Tra poche ore il Como sarà ospite del Milan a San Siro in una sfida tanto complicata quanto affascinante. A guidare i lariani dalla panchina ci sarà Cesc Fabregas, ex stella del calcio mondiale, che avrebbe potuto vivere questo match da doppio ex se nel 2016 le cose fossero andate diversamente.

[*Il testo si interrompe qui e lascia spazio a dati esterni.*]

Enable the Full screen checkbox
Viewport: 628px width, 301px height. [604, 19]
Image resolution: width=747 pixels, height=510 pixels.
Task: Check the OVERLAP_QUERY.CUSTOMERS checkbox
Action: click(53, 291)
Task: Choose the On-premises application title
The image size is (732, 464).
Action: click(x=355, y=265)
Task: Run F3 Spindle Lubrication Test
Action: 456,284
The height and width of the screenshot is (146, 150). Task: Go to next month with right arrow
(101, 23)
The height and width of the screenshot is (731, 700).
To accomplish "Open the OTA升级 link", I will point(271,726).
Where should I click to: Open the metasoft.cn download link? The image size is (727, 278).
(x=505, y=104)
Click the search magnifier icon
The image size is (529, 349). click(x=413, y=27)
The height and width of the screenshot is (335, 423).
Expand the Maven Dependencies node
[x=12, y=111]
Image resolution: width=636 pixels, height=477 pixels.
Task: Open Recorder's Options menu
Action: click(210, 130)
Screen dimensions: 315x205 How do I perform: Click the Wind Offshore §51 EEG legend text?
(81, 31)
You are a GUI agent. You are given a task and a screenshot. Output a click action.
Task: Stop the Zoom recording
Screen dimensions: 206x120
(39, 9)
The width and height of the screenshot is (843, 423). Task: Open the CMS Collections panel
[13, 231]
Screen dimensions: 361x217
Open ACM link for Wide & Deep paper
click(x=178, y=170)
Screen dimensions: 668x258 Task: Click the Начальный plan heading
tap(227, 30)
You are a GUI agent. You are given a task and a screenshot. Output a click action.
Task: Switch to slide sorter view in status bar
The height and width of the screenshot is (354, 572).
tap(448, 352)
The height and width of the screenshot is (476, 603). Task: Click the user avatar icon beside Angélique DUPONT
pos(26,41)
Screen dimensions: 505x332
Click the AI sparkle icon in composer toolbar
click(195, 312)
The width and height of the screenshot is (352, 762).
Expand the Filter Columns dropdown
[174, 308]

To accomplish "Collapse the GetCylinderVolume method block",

Fabregas e il mancato passaggio al Milan
All’epoca, Fabregas aveva 29 anni e vestiva la maglia del Chelsea. Il Milan, alla ricerca di un centrocampista di qualità, avviò i contatti per portarlo in Serie A. Tuttavia, lo spagnolo scelse di rimanere a Londra, deciso a dimostrare al tecnico Antonio Conte di poter essere ancora un elemento chiave nel suo sistema di gioco. La trattativa sfumò, lasciando un “what if” nella storia recente dei rossoneri. Alla fine una scelta azzeccata per il tecnico catalano che giocò ottime stagioni con l’allenatore italiano conquistando trofei, tra cui una Premier League, e venne influenzato fortemente dalle idee dell’attuale allenatore del Napoli.
Oggi, otto anni dopo, Fabregas torna a San Siro, ma in una veste totalmente diversa: quella di allenatore emergente del Como, squadra che sta cercando di consolidarsi nel calcio che conta. Il suo lavoro non è passato inosservato e diversi top club, tra cui lo stesso Milan, lo stanno monitorando con attenzione in ottica futura.
Milan alla ricerca di un nuovo tecnico?
I rossoneri, infatti, starebbero valutando la possibilità di cambiare guida tecnica nella prossima stagione. L’attuale allenatore, Sérgio Conceição, è sotto pressione per i risultati altalenanti e, se non riuscirà a invertire la tendenza nelle ultime gare, il club potrebbe puntare su un nuovo profilo. In questo scenario, Fabregas potrebbe essere un’opzione interessante, viste le sue idee innovative e il suo passato da campione. Ma accetterebbe? Non è detto, anzi.
Un match con tanti intrecci
Al di là del possibile futuro di Fabregas, Milan-Como sarà una sfida ricca di significati. Per i lariani, si tratta di una grande opportunità per mettersi in mostra contro una delle big del calcio italiano, mentre per i rossoneri è una partita da vincere per consolidare la propria posizione in campionato.
Il calcio spesso regala storie curiose e quella di Fabregas è sicuramente una di queste: da possibile leader del centrocampo rossonero a tecnico emergente che potrebbe, un giorno, sedersi proprio sulla panchina del Milan.